MATERIAL PROVIDED ->
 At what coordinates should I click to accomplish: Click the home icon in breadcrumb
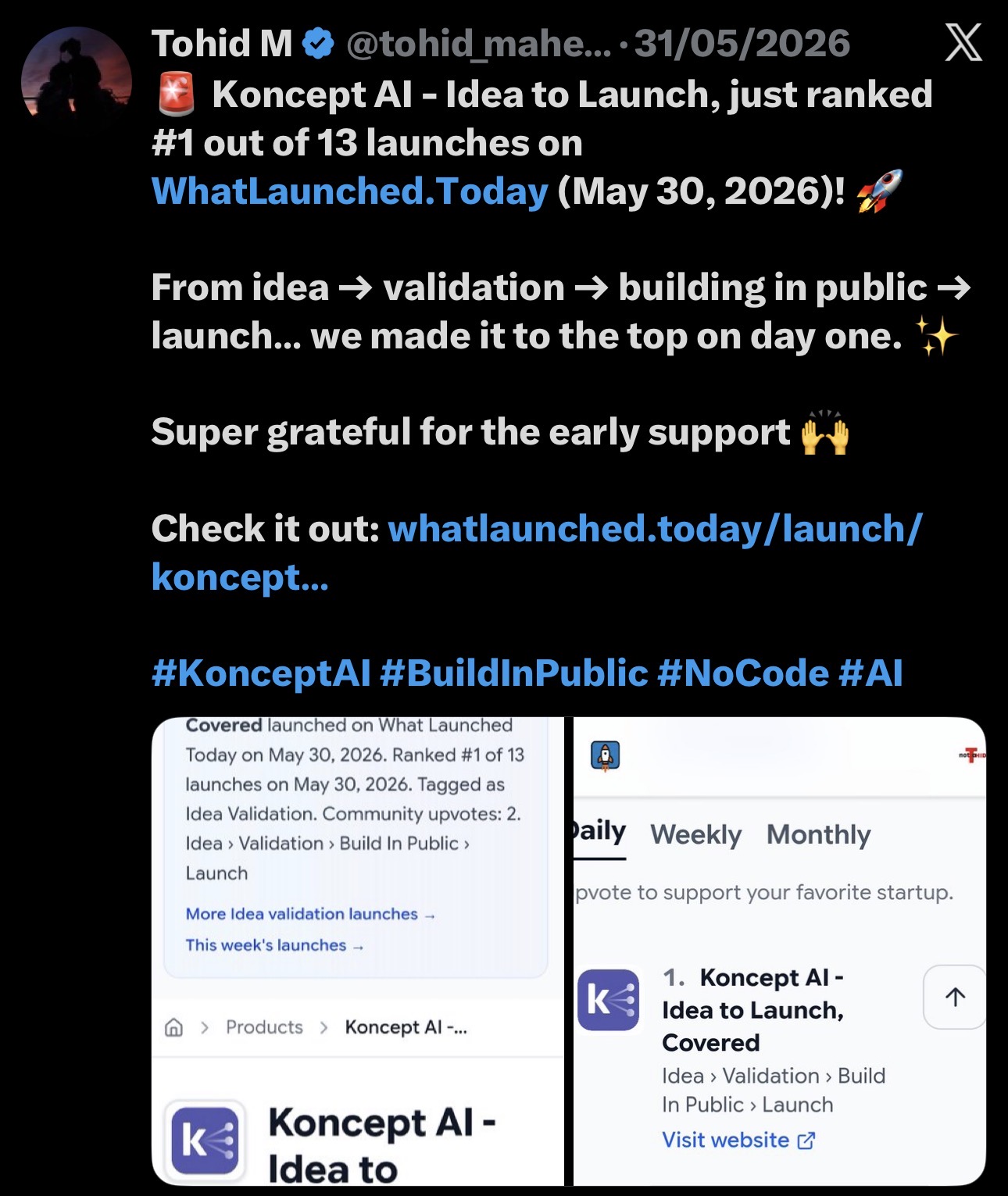(x=174, y=1027)
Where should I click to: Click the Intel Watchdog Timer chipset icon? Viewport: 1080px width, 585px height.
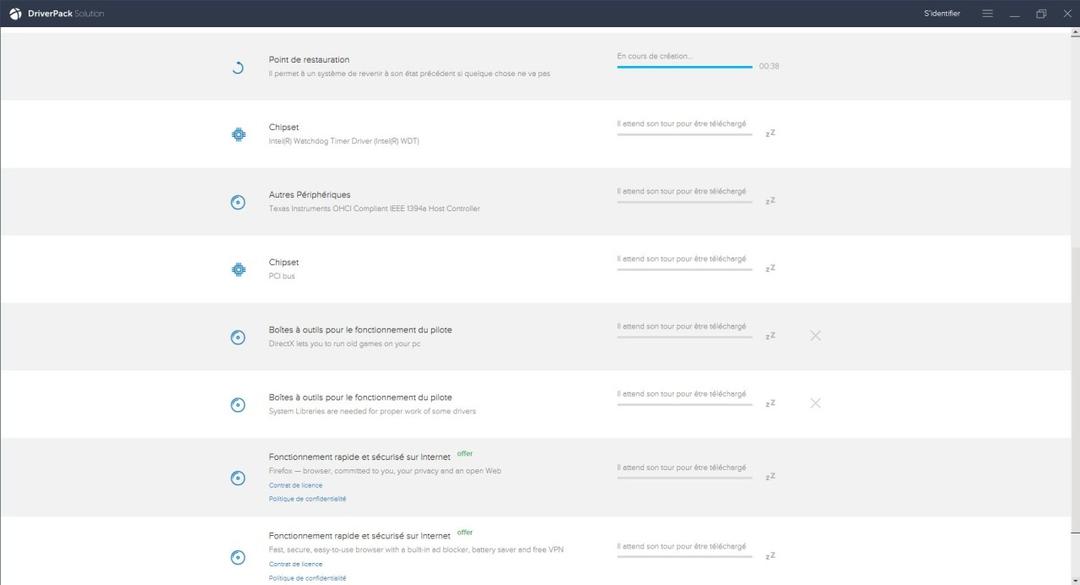pos(238,134)
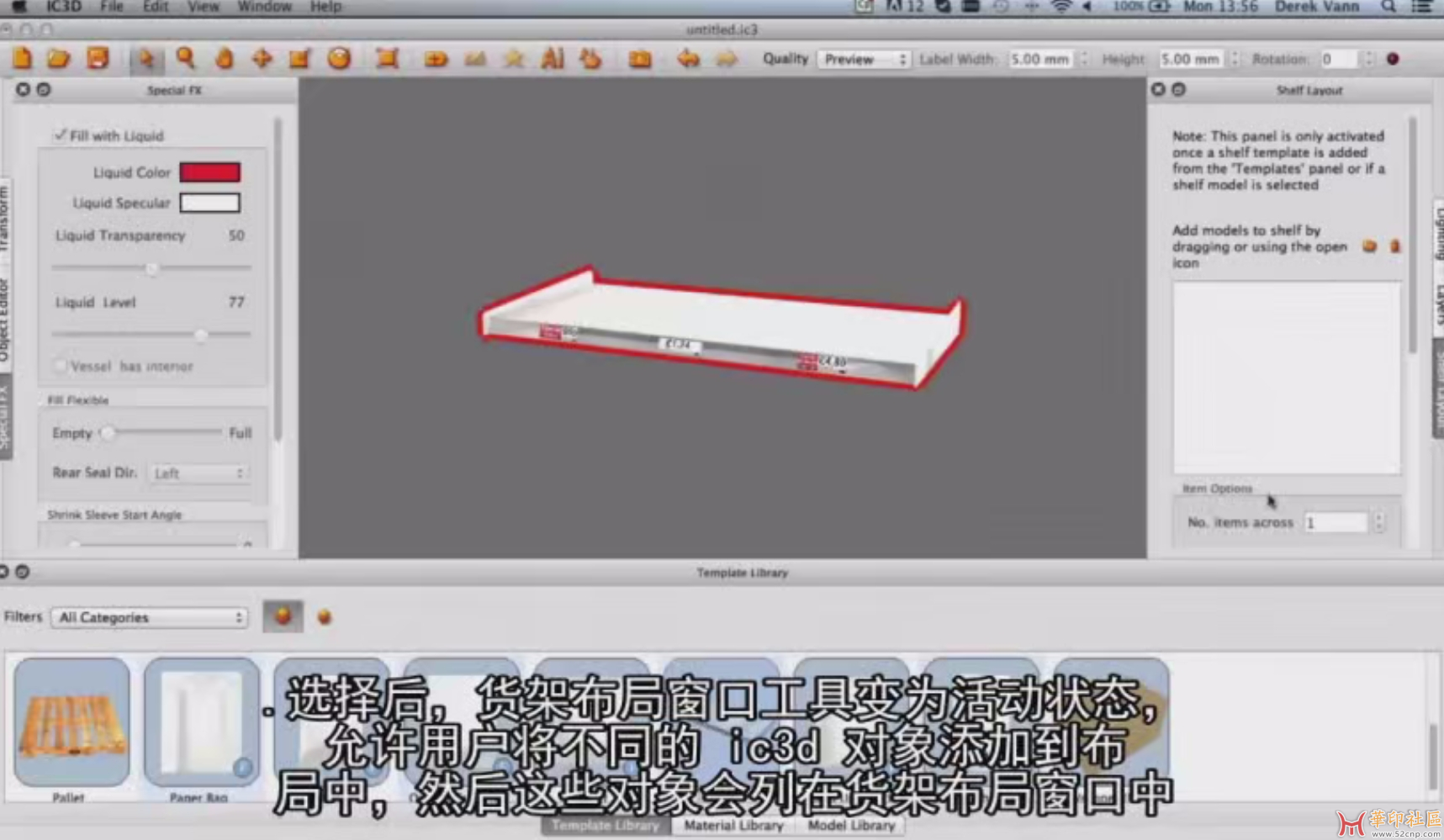Image resolution: width=1444 pixels, height=840 pixels.
Task: Click the Adobe Illustrator link icon
Action: (553, 59)
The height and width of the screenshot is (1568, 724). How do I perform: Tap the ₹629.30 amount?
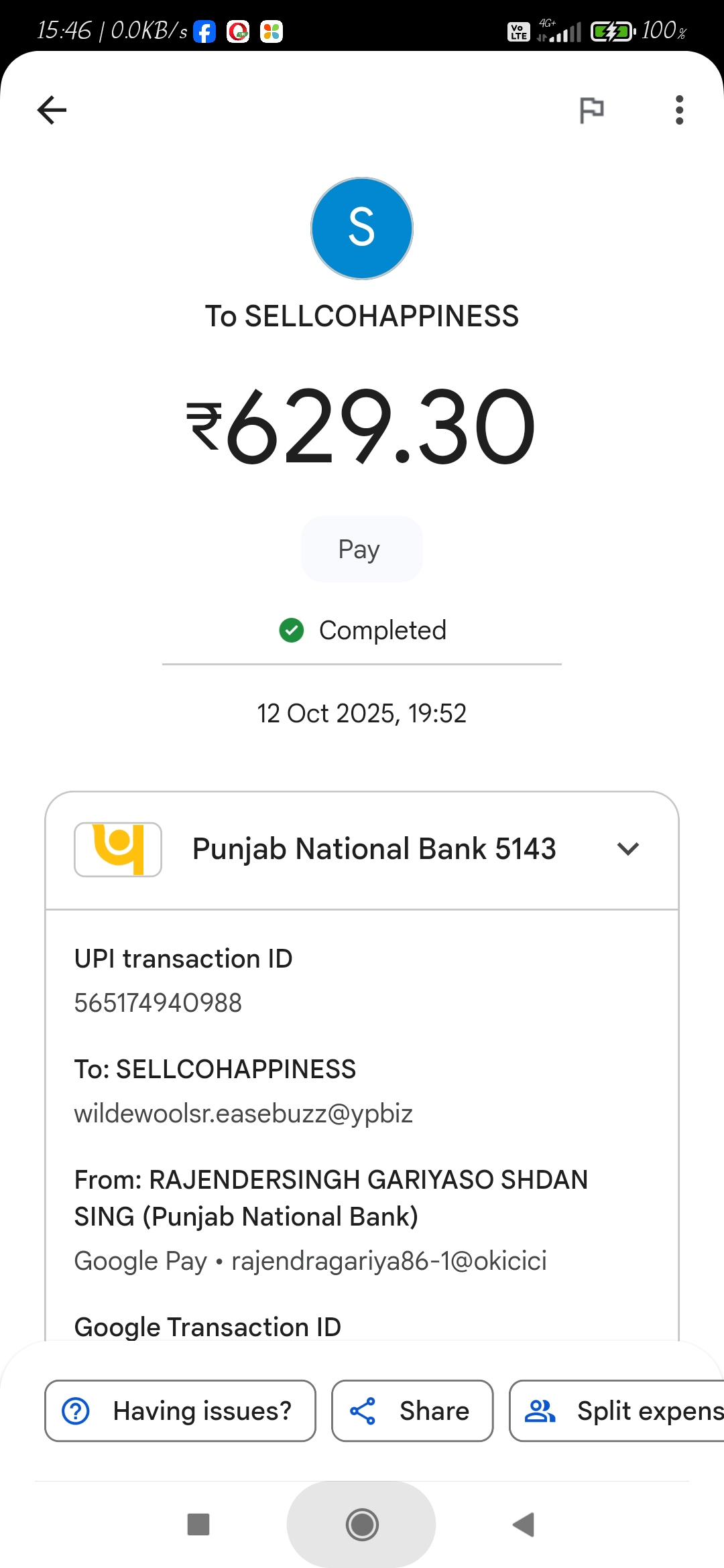[x=362, y=427]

WORK INSTRUCTIONS -> Lines from the one with "Where should I" through the final line of the records are the whole answer; print them exactly, minus any pictures.

RESULT ->
Where should I click to: Click the Intel Watchdog Timer chipset icon? Viewport: 1080px width, 585px height.
pos(238,134)
Image resolution: width=1444 pixels, height=840 pixels.
Task: Click the Adobe Illustrator link icon
Action: (553, 59)
The height and width of the screenshot is (1568, 724). How do I perform: Tap the ₹629.30 amount?
[x=362, y=427]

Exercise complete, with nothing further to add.